Well, you develop a protocol and implement it.
The protocols that I did are arranged approximately according to the following scheme:
A multiplexer is placed on the WebSocket channels in both directions. The multiplexer distinguishes between new requests and responses to old ones.
The initiator of a new request generates a unique key by which he is going to wait for a response, and sends the key with the request. To handle new requests, a new asynchronous function (goroutine) is launched. When it's done, it sends the result with the given key.
To receive responses, the multiplexer on the JS side stores the wrong side of the promises (a tuple of the resolve and reject closures) in a map according to the request keys. When the multiplexer receives a response from the map by key, such an underside is extracted, and resolve or reject is called.
In JavaScript, therefore, an async function can make an await new Promise, with a function that stores the reverse side resolve&reject arguments in a multiplex map, sends a request, and such an expression in an async function will immediately return a response or an exception. The same is done in Go.
The result is a two-way RPC, called on both sides in a synchronous style. Figure out how to serialize/print arguments, and do it.

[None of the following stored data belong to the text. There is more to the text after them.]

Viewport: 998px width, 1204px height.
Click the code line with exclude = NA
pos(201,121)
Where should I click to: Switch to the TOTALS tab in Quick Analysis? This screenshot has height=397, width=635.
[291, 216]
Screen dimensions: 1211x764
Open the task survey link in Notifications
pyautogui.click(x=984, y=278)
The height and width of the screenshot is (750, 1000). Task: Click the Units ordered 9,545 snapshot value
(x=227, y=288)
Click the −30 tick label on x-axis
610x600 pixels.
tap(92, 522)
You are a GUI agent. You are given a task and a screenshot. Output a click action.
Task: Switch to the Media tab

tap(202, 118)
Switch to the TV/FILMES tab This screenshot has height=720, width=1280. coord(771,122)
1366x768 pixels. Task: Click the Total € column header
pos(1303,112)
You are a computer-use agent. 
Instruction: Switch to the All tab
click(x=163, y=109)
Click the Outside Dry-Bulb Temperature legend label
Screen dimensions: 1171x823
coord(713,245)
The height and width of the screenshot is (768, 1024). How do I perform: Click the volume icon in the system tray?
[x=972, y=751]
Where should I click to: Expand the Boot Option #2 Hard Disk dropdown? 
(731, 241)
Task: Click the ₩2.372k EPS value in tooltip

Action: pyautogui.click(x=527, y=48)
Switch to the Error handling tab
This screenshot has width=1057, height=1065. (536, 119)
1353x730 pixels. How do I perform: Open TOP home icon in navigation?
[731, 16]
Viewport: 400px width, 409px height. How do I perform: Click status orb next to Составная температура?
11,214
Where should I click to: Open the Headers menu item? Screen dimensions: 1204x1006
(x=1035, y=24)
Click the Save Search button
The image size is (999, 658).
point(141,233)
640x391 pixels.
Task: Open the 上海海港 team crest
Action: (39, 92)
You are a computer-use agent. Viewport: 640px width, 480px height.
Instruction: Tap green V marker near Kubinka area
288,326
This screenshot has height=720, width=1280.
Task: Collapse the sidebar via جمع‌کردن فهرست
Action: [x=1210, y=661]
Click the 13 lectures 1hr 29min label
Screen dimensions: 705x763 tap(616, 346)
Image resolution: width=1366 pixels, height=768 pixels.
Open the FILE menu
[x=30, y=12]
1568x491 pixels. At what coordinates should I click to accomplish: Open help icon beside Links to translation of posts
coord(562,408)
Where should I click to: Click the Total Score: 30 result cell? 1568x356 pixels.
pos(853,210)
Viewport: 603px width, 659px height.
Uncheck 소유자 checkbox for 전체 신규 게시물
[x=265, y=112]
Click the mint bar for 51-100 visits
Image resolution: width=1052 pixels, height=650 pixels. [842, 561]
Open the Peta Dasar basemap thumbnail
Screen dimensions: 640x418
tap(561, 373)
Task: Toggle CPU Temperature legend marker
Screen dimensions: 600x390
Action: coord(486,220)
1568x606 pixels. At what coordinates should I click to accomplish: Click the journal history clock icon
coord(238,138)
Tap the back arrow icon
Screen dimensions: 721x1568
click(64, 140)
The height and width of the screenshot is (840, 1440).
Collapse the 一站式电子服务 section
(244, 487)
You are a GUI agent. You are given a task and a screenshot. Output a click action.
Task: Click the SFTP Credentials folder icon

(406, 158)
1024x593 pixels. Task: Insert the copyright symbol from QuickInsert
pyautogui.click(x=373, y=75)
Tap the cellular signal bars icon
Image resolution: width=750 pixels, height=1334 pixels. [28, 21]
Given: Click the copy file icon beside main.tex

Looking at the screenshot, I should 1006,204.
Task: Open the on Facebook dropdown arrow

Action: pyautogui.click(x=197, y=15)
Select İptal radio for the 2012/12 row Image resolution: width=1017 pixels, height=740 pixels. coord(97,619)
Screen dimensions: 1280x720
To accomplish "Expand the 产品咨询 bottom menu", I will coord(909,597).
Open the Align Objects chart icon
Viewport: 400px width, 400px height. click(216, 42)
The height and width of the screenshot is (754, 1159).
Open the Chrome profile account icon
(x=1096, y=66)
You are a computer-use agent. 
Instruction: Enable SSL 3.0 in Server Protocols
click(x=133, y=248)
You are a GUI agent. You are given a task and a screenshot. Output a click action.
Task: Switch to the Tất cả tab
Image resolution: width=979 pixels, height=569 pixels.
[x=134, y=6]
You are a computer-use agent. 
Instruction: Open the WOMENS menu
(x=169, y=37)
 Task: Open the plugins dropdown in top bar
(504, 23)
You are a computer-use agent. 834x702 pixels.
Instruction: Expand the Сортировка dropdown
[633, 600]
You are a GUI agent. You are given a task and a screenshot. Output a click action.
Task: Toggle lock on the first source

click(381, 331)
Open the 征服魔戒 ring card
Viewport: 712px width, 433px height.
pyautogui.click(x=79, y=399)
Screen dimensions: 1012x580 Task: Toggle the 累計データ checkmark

On the Go side, I would use a monitor as an analogue of a tuple of resolve and reject closures. The monitor protects a two-element or one-element object in which one cell is allocated for the future result and the second for the error, or they are combined. Such objects with monitors add up to a map with keys. There is a way, when receiving a response from JS, to put a value or an error in the monitor so that the condition variable works. The condition variable fires when something appears under the monitor's protection. Goroutines that want a response from JS put an object with a monitor in the map, send a request via WS and hang on waiting for a conditional variable.